* SOURCE DOCUMENT *
------------------------------------------------
[dns-operations] Follow up to the talk - Beta availability of Two Data Sets

Edward Lewis Tue, 22 Feb 2022 10:00:11 -0800

(This isn't operational, but it relates to the DNS-OARC workshop held last 
week.  Which raised a side question: Ought there be a 
dns-resea...@lists.dns-oarc.net?)


As a follow up comments that JSON is necessary .... I've added a JSON version 
for each CSV file on the DNS Core Census website.  Even a JSON version of the 
catalog.  The catalog.csv lists only CSV files.  The catalog.json lists only 
JSON files.  I figure that is appropriate.

For those who didn't attend, the slides for the talk are here: 
https://indico.dns-oarc.net/event/42/contributions/903/attachments/872/1594/Beta%20Availability%20of%20two%20TLD%20Data%20Products.pdf

On slide 8, where it mentions CSV, there is now JSON (including csv.gz -> 
json.gz)

Uncompressed, JSON is 2-3 times the size of CSV, compressed JSON is about 1/2 
the size of CSV.  I'd never expected that.
------------------------------------------------
* DATA LINES *
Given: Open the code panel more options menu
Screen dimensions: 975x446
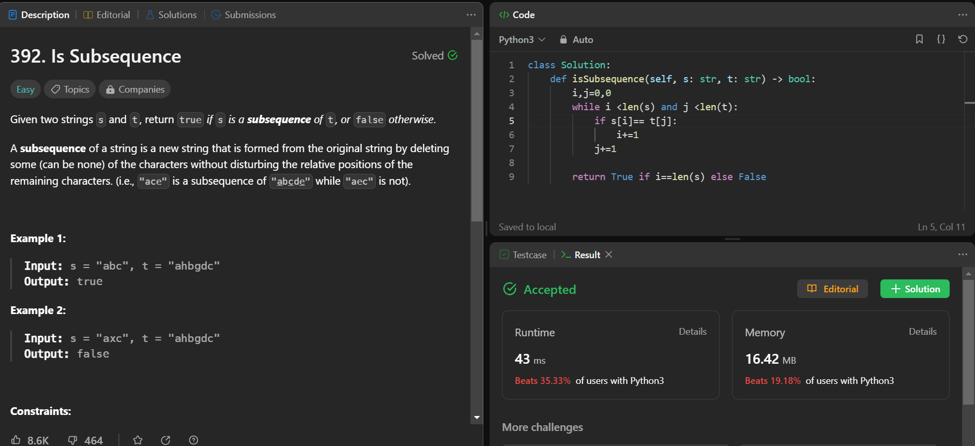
------------------------------------------------
* ACTIONS TO TAKE *
- a) Rewrite the paragraph of the DNS Core Census post that begins "As a follow up comments that JSON is necessary" as a short bulleted list, keeping its main facts.
- b) Outside the slides link, which file formats does the DNS Core Census post name? Count compressed forms separately.
- c) Resume the post about the DNS Core Census data after its final sentence.

* PER-TASK ANSWERS *
- a)
- Every CSV file on the DNS Core Census website now has a JSON version.
- The catalog also has a JSON version.
- catalog.csv lists only CSV files, and catalog.json lists only JSON files.

- b)
- CSV
- JSON
- csv.gz
- json.gz

- c)
In addition, in the code directory there are now these two scripts 
demonstrating how to download the census:

get_dns_core_census_from_web_via_csv.py
get_dns_core_census_from_web_via_json.py

The diff between the two are, showing how "easy" pandas makes this in python 
(;)) and why I was wondering why JSON was preferred.

47c47 --> change the catalog
<       catalog_url = 
'https://observatory.research.icann.org/dns-core-census/v010/table/catalog.csv'
---
>       catalog_url = 
> 'https://observatory.research.icann.org/dns-core-census/v010/table/catalog.json'
51c51 --> read the catalog in the right format
<       catalog = pd.read_csv (catalog_url,dtype=str,na_filter=False)
---
>       catalog = pd.read_json (catalog_url,dtype=str)#,na_filter=False)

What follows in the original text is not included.